More than a mere walkway with a view, Grand Avenue Park Bridge aims to replace aging stormwater and sewer pipes on the steep slope.
“Everybody I talk to at meetings, there’s a lot of enthusiasm about it,” said Andrea Tucker, a fixture in Everett’s historic preservation circles who used to walk the park daily.
One concern Tucker has heard was the prospect of people putting a pinch on street parking by driving to Grand Avenue Park to walk the bridge. She didn’t expect that to be a long-term problem.
“After the novelty wears off, it’ll just be a neighborhood amenity, I think,” she said.
City officials expect to start advertising for bids by the end of January, said Kathleen Baxter, a spokeswoman for the city Public Works Department. Construction is expected to begin this spring and finish in 2018.
It’s part of wider effort to rebuild the area’s sewer infrastructure. Combined stormwater and sewer systems have caused frequent basement flooding in northwest Everett and other older neighborhoods.
The pedestrian add-on promises better waterfront access. There’s no direct route from the park to the water short of a long, circuitous walk to the north or south. And that requires crossing five lanes of busy W Marine View Drive, which is part of Highway 529.
The future bridge will take people to and from the bluff near 16th Street over the BNSF Railway tracks and W Marine View Drive. A staircase and elevator would land on Port of Everett property on the west side of the street. From there, it’s a short walk to the Everett Marina and a new mixed-use Port project that broke ground this fall. Plans for Waterfront Place call for up to 660 apartments, condos or townhomes, as well as two hotels, several restaurants, a couple of parks and more. The redevelopment area covers 66 acres.
Underneath the bridge’s walkway, plans show four pipes: One for stormwater, a second for combined sewer and stormwater and a third for a sewer line. There also will be space for a future water main.
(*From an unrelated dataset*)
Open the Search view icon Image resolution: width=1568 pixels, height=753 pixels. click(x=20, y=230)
“We have the five P’s: the four pipes and people,” Jim Miller, the city’s engineering superintendent, told the City Council during a Dec. 14 presentation.
The project requires moving some power lines.
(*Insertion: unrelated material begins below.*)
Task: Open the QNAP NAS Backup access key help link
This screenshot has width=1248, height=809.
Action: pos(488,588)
The city considers the bridge necessary because of the ongoing threat that landslides on the bluff pose to pipes.
“The reason for putting these on a bridge is that the bluffs in Everett tend to slough off and the railroad knows that very well and sometimes they blame us, because our pipe broke, and we say, ‘No, the bank broke first and that broke our pipe,’” Miller told the council.
Originally designed as a 20-foot-wide bridge, the city narrowed the width to 16 feet after costs came in higher than expected. That’s one of several factors, along with design and permitting questions, that pushed back the initial timeline for the project.
The bridge structure would be anodized steel, which would change color over time.
“It would not be painted,” Miller said. “It would be like a weathered steel.”
The project is budgeted at $16 million. Most of the cost is for utilities infrastructure. Of the $3.3 million needed to pay for the pedestrian walkway, $2 million is coming from a federal grant.
Barb Lamoureux is among those eagerly awaiting the results. Having sold real estate in the area for nearly 30 years, she’s excited about the shortcut between one of Everett’s most storied neighborhoods and the emerging landscape on the waterfront. The elevator, in particular, should make for an easy jaunt.
“We have a lot of walkers up here,” Lamoureux said, “so having that will be really awesome.”